Her work has been published by, or is forthcoming in, Kenyon Review Online, Colorado Review, Ninth Letter, Passages North, Post Road, The Chicago Tribune, and Best Australian Stories. She has won various honors, including the Nelson Algren Award, a Truman Capote Fellowship and a Tennessee Williams scholarship to Sewanee Writers Conference.

Along with acting as an associate editor for Iron Horse, she is the fiction editor for Opossum: A Literary Marsupial, a journal on the intersection of literature and music.

In addition to serving as a mentor for the June retreat, Simonian will spend the month working on her own writing in the barn studio where Ernest Hemingway penned portions of “A Farewell to Arms.” She will also live in a loft apartment on the Piggott Square.

Hemingway, who wrote other classics such as “For Whom the Bell Tolls,” “The Old Man and the Sea,” and “The Sun Also Rises,” visited Piggott many times during the the late 1920s and 1930s. His second wife, Pauline’s family lived in Piggott. She was working as journalist for Vogue in Paris when she met Hemingway. She was friends with Hemingway and his first wife, Hadley, but it wasn’t long before an affair simmered between Hemingway and her, according to historical accounts. He divorced Hadley and married Pauline in 1927.

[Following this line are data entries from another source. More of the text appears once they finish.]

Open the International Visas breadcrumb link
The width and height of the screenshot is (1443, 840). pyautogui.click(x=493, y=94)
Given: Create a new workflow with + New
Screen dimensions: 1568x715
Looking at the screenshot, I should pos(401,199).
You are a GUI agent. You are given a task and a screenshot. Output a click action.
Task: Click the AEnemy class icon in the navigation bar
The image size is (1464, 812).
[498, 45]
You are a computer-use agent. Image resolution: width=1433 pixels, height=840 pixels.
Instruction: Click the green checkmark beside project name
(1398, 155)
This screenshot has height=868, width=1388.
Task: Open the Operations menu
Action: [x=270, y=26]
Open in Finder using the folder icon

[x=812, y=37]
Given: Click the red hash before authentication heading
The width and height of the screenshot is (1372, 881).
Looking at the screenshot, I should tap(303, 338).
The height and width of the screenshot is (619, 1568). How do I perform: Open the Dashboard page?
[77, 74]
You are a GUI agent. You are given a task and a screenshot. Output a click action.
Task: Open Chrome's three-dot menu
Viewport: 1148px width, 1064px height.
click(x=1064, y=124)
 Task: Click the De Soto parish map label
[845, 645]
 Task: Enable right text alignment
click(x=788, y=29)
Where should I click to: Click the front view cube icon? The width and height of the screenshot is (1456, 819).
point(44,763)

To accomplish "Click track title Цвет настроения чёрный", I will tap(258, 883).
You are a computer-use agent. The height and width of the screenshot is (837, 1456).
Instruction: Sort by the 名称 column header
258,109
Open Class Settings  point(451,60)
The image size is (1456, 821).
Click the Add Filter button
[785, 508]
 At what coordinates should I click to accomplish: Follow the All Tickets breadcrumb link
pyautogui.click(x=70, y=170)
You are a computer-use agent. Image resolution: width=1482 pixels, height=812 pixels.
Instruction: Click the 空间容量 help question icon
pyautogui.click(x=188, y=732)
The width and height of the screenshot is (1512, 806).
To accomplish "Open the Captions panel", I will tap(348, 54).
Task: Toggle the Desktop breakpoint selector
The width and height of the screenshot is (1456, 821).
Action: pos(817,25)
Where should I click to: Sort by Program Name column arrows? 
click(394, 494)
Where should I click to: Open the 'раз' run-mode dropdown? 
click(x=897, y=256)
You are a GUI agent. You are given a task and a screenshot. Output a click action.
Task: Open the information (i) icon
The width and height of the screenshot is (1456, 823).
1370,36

The couple moved from Paris to Key West, Fla. They spent months at a time big game hunting in the western United States. In the fall, they would return to Pauline’s family home in Piggott. Hemingway loved to write in the barn loft, so the family turned it into an office, Long said.

The famed writer’s first trip to Arkansas wasn’t pleasant, he said. A scorching heat wave blistered the area. Hemingway wrote about how intolerable it was, Jones said. He had about 200 pages of “A Farewell to Arms” written when he arrived in Piggott. Subsequent trips were in the fall and the weather was more to his liking, the director said.

Hemingway spent much of his time in Piggott writing, but he also enjoyed quail hunting, and commented about how good his hunts were in this part of the state, Jones said.